150’000 aziende, 800’000 utenti, 123 paesi: queste le vittime dell’ultimo leak che ha interessato il titano del tech Microsoft, colpevole di aver configurato in maniera errata i propri cloud, danneggiando così la privacy di innumerevoli clienti (e non solo).
A scoprire la falla è stata SOCRadar —una piattaforma di controllo dei rischi informatici— secondo cui anche Google e Amazon erano soggette alla stessa criticità. A quanto pare i dati affidati a queste grandi corporazioni sono stati pubblicamente accessibili tramite semplici ricerche su internet per un periodo calcolabile addirittura in mesi.
Microsoft ha confermato queste segnalazioni il 19 ottobre, cercando di sminuire l’entità del danno con un post nel suo Security Response Center. Il leak è stato battezzato “BlueBleed“; ricordatevi di questo nome, perché le richieste di riscatto potrebbero arrivare a breve.
Cosa è stato sottratto a Microsoft?
Per ammissione di Microsoft stessa, i dati sottratti riguardano principalmente transazioni commerciali con i propri clienti, nonché le operazioni dei partner autorizzati. I dati sull’utilizzo dei prodotti Microsoft sembrerebbero invece sicuri.
Con BlueBleed sono quindi trapelati sul web:
- dettagli sulle strutture aziendali;
- indirizzi di posta elettronica;
- contenuti delle email;
- listini prezzi;
- fatture;
- dettagli sui progetti;
- numeri di telefono e nomi dei dipendenti.
La segnalazione iniziale è avvenuta il 24 settembre, e Microsoft assicura di aver risolto il problema in una questione di ore (nonostante la dichiarazione ufficiale sia arrivata un mese dopo). Il titano della Silicon Valley si dice anche adirato con SOCRadar, perché quest’ultima avrebbe messo a disposizione degli utenti colpiti un tool di ricerca per verificare se i propri dati fossero stati bucati. Una mossa che, secondo la mega-azienda di Bill Gates, avrebbe ulteriormente compromesso la privacy dei suoi partner commerciali — nonostante la ricerca pescasse solo i metadati.
Certamente questa non è la prima volta che un server malconfigurato ha esposto informazioni sensibili, e non sarà l’ultima. Tuttavia, dato il leak di dati vitali appartenenti a decine di migliaia di entità, BlueBleed è uno dei più grandi leak B2B (Business to Business) degli anni recenti.
Can Yoleri, Investigatore principale di BlueBleed presso SOCRadar
Come gli hacker hanno causato il BlueBleed
In realtà si potrebbe dire che gli hacker in questo caso non hanno dovuto causare un bel niente. O meglio, non hanno dovuto impegnarsi più di tanto, poiché il problema è stato comparabile a lasciare la porta aperta quando si esce di casa.

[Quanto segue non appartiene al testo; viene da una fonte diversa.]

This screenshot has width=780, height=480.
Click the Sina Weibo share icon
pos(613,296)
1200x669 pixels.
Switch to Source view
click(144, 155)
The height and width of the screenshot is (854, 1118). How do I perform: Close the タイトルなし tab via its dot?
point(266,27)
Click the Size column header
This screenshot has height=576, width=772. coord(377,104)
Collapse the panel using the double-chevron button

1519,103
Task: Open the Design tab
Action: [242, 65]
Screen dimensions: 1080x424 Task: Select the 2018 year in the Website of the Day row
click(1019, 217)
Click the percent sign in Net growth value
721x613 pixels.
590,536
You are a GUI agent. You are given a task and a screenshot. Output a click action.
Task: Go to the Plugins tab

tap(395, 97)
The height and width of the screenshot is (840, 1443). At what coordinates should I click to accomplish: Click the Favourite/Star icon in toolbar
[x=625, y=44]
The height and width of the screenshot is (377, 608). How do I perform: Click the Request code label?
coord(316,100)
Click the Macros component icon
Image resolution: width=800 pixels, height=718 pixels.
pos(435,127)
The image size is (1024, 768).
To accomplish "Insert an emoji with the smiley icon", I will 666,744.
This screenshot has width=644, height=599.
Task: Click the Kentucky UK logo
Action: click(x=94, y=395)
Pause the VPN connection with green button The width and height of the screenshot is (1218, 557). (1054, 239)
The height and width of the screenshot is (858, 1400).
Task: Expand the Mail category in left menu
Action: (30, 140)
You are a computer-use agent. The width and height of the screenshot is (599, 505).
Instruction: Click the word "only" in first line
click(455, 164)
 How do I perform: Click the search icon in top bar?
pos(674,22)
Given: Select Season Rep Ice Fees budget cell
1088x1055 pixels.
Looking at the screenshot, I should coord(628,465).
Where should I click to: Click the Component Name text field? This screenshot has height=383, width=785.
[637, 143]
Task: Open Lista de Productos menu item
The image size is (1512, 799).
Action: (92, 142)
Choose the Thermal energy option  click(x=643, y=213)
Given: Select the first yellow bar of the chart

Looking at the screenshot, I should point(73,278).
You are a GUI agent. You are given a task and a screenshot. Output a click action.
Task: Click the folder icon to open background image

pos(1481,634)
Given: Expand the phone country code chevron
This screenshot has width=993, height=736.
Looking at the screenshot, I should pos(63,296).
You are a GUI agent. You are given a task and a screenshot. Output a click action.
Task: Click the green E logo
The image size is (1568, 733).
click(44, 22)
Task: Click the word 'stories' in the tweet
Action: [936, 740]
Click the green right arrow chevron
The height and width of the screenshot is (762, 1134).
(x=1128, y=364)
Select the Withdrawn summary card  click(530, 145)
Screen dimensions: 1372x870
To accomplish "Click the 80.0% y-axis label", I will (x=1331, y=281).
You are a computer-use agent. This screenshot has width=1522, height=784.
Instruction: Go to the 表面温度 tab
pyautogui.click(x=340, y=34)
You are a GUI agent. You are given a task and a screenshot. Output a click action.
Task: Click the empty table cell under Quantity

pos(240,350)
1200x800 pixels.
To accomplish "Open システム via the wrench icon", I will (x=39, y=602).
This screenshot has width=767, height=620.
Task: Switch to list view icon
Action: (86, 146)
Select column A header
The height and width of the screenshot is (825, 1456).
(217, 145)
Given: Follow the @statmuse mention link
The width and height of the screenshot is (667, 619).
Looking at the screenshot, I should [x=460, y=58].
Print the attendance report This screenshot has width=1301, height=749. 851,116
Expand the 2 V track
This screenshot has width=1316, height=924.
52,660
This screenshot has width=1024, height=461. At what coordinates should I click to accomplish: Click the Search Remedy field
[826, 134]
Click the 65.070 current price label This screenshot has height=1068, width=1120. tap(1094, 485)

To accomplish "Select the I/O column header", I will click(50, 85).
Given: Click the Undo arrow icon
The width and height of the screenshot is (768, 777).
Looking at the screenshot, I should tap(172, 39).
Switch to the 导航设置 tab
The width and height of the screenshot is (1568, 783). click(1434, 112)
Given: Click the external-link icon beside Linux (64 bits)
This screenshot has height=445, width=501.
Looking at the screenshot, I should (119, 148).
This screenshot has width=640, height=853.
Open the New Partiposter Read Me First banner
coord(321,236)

La debolezza è stata individuata in un vecchio endpoint (dispositivo che si connette a internet), la cui configurazione sbadata del cloud ha permesso a chiunque di curiosare tra i file privati di migliaia di utenti. A quanto pare il tipo di device usato in questo caso per fare i bucatini non è in uso all’interno dell’ecosistema Microsoft, infatti l’evento non è nemmeno considerato una vera vulnerabilità, ma più una svista.
Un classico caso di errore umano, che in questo caso rischia però di presentare un conto salato. Non tanto per Microsoft, che sicuramente ha abbastanza avvocati per deflettere con facilità le cause intentate dai clienti danneggiati, quanto più per i clienti stessi, che potrebbero subire ricatti da chi ha messo le mani su quei dati. Anche se stavolta Microsoft potrebbe non passarla liscia, dato che secondo certi osservatori la procedura imposta dalla legge per queste situazioni non sarebbe stata rispettata.
Google e Amazon non hanno ancora rilasciato dichiarazioni in merito alla faccenda, ma se queste aziende dovessero confermare che anche i loro server erano malconfigurati per lunghi periodi di tempo, potremmo ritrovarci davanti a uno dei leak più grandi —e più stupidi— del decennio.